(Dataset entries)
[Start of Attachment]

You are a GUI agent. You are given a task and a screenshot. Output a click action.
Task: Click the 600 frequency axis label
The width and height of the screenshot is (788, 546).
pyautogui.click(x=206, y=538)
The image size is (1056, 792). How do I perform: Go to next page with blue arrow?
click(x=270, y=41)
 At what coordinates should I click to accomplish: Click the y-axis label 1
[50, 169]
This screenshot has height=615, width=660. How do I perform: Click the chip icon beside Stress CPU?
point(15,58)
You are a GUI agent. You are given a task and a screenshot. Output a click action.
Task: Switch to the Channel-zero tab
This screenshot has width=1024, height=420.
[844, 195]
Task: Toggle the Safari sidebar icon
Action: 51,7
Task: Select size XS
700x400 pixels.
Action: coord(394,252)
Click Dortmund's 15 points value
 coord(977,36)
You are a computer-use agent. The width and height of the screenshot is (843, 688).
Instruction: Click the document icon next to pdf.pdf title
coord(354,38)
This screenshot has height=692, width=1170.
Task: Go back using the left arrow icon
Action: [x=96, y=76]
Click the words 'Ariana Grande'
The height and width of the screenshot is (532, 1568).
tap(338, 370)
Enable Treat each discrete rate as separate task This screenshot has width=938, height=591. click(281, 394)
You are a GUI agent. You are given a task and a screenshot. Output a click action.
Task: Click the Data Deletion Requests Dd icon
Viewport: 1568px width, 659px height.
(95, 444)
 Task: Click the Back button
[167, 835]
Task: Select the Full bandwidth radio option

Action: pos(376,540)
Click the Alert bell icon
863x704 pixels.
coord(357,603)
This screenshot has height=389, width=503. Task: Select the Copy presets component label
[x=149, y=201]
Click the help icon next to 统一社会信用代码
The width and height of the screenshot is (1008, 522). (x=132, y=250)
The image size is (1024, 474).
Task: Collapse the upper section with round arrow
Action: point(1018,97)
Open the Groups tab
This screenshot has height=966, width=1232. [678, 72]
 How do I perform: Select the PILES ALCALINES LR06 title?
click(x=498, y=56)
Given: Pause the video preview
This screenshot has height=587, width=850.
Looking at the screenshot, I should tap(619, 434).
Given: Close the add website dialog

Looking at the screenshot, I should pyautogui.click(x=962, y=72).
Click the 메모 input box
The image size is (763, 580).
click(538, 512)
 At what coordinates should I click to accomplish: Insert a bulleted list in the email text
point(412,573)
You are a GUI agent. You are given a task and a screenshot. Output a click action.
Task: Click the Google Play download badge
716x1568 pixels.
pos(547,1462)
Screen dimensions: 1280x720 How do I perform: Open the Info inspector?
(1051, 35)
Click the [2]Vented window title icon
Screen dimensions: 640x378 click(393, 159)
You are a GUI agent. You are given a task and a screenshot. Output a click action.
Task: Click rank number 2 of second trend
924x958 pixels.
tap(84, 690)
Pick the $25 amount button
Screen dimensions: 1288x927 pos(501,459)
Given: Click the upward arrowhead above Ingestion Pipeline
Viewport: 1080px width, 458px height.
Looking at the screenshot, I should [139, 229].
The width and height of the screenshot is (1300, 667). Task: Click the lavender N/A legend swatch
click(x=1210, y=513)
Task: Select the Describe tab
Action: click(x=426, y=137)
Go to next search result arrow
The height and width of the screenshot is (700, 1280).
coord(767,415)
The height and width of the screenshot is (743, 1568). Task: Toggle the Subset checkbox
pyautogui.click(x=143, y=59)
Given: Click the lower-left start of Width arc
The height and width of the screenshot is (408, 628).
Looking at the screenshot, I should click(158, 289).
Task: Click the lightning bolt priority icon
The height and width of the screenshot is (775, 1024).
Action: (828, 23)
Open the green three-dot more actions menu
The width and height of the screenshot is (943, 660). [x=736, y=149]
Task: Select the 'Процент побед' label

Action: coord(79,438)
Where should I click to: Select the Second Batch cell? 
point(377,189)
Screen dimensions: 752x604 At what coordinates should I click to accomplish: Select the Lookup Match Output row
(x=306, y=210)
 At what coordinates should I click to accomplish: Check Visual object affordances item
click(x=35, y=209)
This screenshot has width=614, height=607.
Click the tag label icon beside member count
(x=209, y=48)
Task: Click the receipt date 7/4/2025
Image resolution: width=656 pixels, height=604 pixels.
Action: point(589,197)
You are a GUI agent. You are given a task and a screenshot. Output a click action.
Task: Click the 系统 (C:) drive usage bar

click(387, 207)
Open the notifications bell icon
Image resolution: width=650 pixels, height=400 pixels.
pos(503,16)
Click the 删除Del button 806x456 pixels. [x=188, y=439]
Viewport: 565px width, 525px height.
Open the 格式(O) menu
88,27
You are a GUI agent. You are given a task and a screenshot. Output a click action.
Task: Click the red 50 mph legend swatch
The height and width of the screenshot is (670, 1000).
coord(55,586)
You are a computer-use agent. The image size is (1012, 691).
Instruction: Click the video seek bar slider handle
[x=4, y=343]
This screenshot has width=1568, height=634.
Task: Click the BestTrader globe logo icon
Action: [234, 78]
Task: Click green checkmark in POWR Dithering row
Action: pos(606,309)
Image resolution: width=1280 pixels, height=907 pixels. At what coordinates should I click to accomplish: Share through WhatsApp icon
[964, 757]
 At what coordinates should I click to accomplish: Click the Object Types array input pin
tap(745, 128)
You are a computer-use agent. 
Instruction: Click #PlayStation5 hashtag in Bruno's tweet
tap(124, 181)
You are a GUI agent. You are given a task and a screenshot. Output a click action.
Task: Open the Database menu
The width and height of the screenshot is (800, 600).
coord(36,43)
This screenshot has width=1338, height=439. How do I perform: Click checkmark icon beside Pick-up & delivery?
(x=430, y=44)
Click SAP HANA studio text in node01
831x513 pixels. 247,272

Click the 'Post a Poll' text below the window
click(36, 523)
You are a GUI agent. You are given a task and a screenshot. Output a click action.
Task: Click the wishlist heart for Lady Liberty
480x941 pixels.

[End of Attachment]

Work instruction
Return every record above exactly as written.

Response box
You are a GUI agent. You are given a task and a screenshot. Output a click action.
Task: Click the 600 frequency axis label
The width and height of the screenshot is (788, 546).
pyautogui.click(x=206, y=538)
The image size is (1056, 792). How do I perform: Go to next page with blue arrow?
click(x=270, y=41)
 At what coordinates should I click to accomplish: Click the y-axis label 1
[50, 169]
This screenshot has height=615, width=660. How do I perform: Click the chip icon beside Stress CPU?
point(15,58)
You are a GUI agent. You are given a task and a screenshot. Output a click action.
Task: Switch to the Channel-zero tab
This screenshot has width=1024, height=420.
[844, 195]
Task: Toggle the Safari sidebar icon
Action: 51,7
Task: Select size XS
700x400 pixels.
Action: coord(394,252)
Click Dortmund's 15 points value
 coord(977,36)
You are a computer-use agent. The width and height of the screenshot is (843, 688).
Instruction: Click the document icon next to pdf.pdf title
coord(354,38)
This screenshot has height=692, width=1170.
Task: Go back using the left arrow icon
Action: [x=96, y=76]
Click the words 'Ariana Grande'
The height and width of the screenshot is (532, 1568).
tap(338, 370)
Enable Treat each discrete rate as separate task This screenshot has width=938, height=591. click(281, 394)
You are a GUI agent. You are given a task and a screenshot. Output a click action.
Task: Click the Data Deletion Requests Dd icon
Viewport: 1568px width, 659px height.
(95, 444)
 Task: Click the Back button
[167, 835]
Task: Select the Full bandwidth radio option

Action: pos(376,540)
Click the Alert bell icon
863x704 pixels.
coord(357,603)
This screenshot has height=389, width=503. Task: Select the Copy presets component label
[x=149, y=201]
Click the help icon next to 统一社会信用代码
The width and height of the screenshot is (1008, 522). (x=132, y=250)
The image size is (1024, 474).
Task: Collapse the upper section with round arrow
Action: point(1018,97)
Open the Groups tab
This screenshot has height=966, width=1232. [678, 72]
 How do I perform: Select the PILES ALCALINES LR06 title?
click(x=498, y=56)
Given: Pause the video preview
This screenshot has height=587, width=850.
Looking at the screenshot, I should tap(619, 434).
Given: Close the add website dialog

Looking at the screenshot, I should pyautogui.click(x=962, y=72).
Click the 메모 input box
The image size is (763, 580).
click(538, 512)
 At what coordinates should I click to accomplish: Insert a bulleted list in the email text
point(412,573)
You are a GUI agent. You are given a task and a screenshot. Output a click action.
Task: Click the Google Play download badge
716x1568 pixels.
pos(547,1462)
Screen dimensions: 1280x720 How do I perform: Open the Info inspector?
(1051, 35)
Click the [2]Vented window title icon
Screen dimensions: 640x378 click(393, 159)
You are a GUI agent. You are given a task and a screenshot. Output a click action.
Task: Click rank number 2 of second trend
924x958 pixels.
tap(84, 690)
Pick the $25 amount button
Screen dimensions: 1288x927 pos(501,459)
Given: Click the upward arrowhead above Ingestion Pipeline
Viewport: 1080px width, 458px height.
Looking at the screenshot, I should [139, 229].
The width and height of the screenshot is (1300, 667). Task: Click the lavender N/A legend swatch
click(x=1210, y=513)
Task: Select the Describe tab
Action: click(x=426, y=137)
Go to next search result arrow
The height and width of the screenshot is (700, 1280).
coord(767,415)
The height and width of the screenshot is (743, 1568). Task: Toggle the Subset checkbox
pyautogui.click(x=143, y=59)
Given: Click the lower-left start of Width arc
The height and width of the screenshot is (408, 628).
Looking at the screenshot, I should click(158, 289).
Task: Click the lightning bolt priority icon
The height and width of the screenshot is (775, 1024).
Action: (828, 23)
Open the green three-dot more actions menu
The width and height of the screenshot is (943, 660). [x=736, y=149]
Task: Select the 'Процент побед' label

Action: coord(79,438)
Where should I click to: Select the Second Batch cell? 
point(377,189)
Screen dimensions: 752x604 At what coordinates should I click to accomplish: Select the Lookup Match Output row
(x=306, y=210)
 At what coordinates should I click to accomplish: Check Visual object affordances item
click(x=35, y=209)
This screenshot has width=614, height=607.
Click the tag label icon beside member count
(x=209, y=48)
Task: Click the receipt date 7/4/2025
Image resolution: width=656 pixels, height=604 pixels.
Action: point(589,197)
You are a GUI agent. You are given a task and a screenshot. Output a click action.
Task: Click the 系统 (C:) drive usage bar

click(387, 207)
Open the notifications bell icon
Image resolution: width=650 pixels, height=400 pixels.
pos(503,16)
Click the 删除Del button 806x456 pixels. [x=188, y=439]
Viewport: 565px width, 525px height.
Open the 格式(O) menu
88,27
You are a GUI agent. You are given a task and a screenshot. Output a click action.
Task: Click the red 50 mph legend swatch
The height and width of the screenshot is (670, 1000).
coord(55,586)
You are a computer-use agent. The image size is (1012, 691).
Instruction: Click the video seek bar slider handle
[x=4, y=343]
This screenshot has width=1568, height=634.
Task: Click the BestTrader globe logo icon
Action: [234, 78]
Task: Click green checkmark in POWR Dithering row
Action: pos(606,309)
Image resolution: width=1280 pixels, height=907 pixels. At what coordinates should I click to accomplish: Share through WhatsApp icon
[964, 757]
 At what coordinates should I click to accomplish: Click the Object Types array input pin
tap(745, 128)
You are a computer-use agent. 
Instruction: Click #PlayStation5 hashtag in Bruno's tweet
tap(124, 181)
You are a GUI agent. You are given a task and a screenshot. Output a click action.
Task: Open the Database menu
The width and height of the screenshot is (800, 600).
coord(36,43)
This screenshot has width=1338, height=439. How do I perform: Click checkmark icon beside Pick-up & delivery?
(x=430, y=44)
Click SAP HANA studio text in node01
831x513 pixels. 247,272

Click the 'Post a Poll' text below the window
click(36, 523)
You are a GUI agent. You are given a task and a screenshot. Output a click action.
Task: Click the wishlist heart for Lady Liberty
480x941 pixels.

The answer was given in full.